Question
On January 1, 2021, Sledge had common stock of $240,000 and retained earnings of $380,000. During that year, Sledge reported sales of $250,000, cost of
On January 1, 2021, Sledge had common stock of $240,000 and retained earnings of $380,000. During that year, Sledge reported sales of $250,000, cost of goods sold of $130,000, and operating expenses of $52,000.
On January 1, 2019, Percy, Inc., acquired 90 percent of Sledge's outstanding voting stock. At that date, $72,000 of the acquisition-date fair value was assigned to unrecorded contracts (with a 20-year life) and $32,000 to an undervalued building (with a 10-year remaining life).
In 2020, Sledge sold inventory costing $17,550 to Percy for $27,000. Of this merchandise, Percy continued to hold $6,000 at year-end. During 2021, Sledge transferred inventory costing $19,200 to Percy for $32,000. Percy still held half of these items at year-end.

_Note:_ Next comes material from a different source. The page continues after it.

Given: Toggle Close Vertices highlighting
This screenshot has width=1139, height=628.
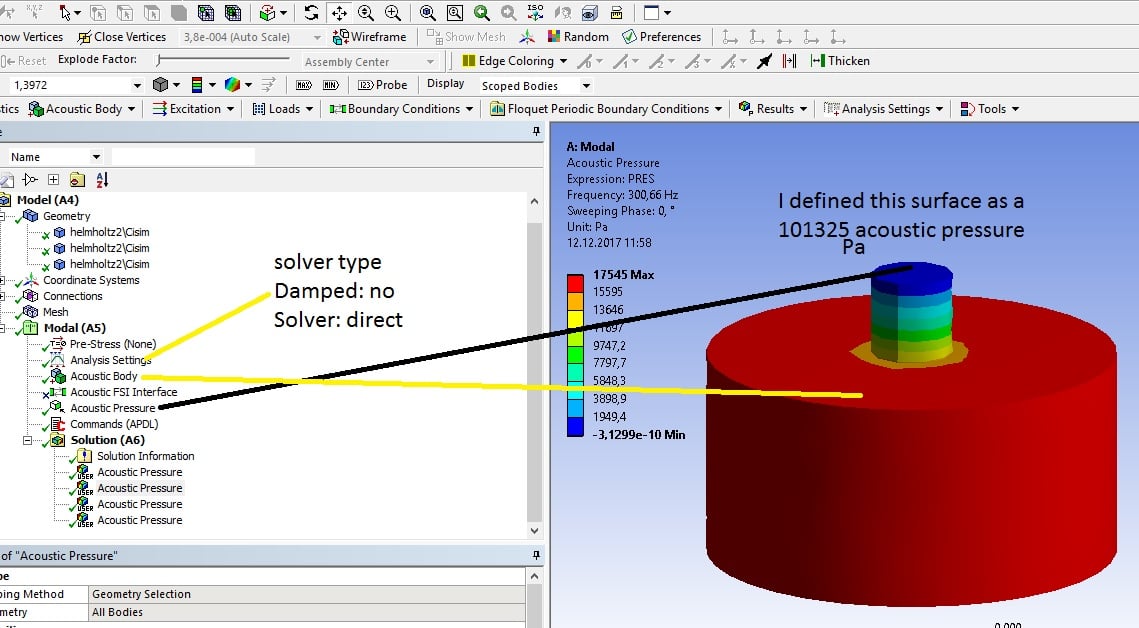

On January 1, 2020, Percy sold equipment to Sledge for $18,000. This asset originally cost $28,000 but had a January 1, 2020, book value of $11,400. At the time of transfer, the equipment's remaining life was estimated to be five years.
Percy has properly applied the equity method to the investment in Sledge.
- Prepare worksheet entries to consolidate these two companies as of December 31, 2021.
- Compute the net income attributable to the noncontrolling interest for 2021.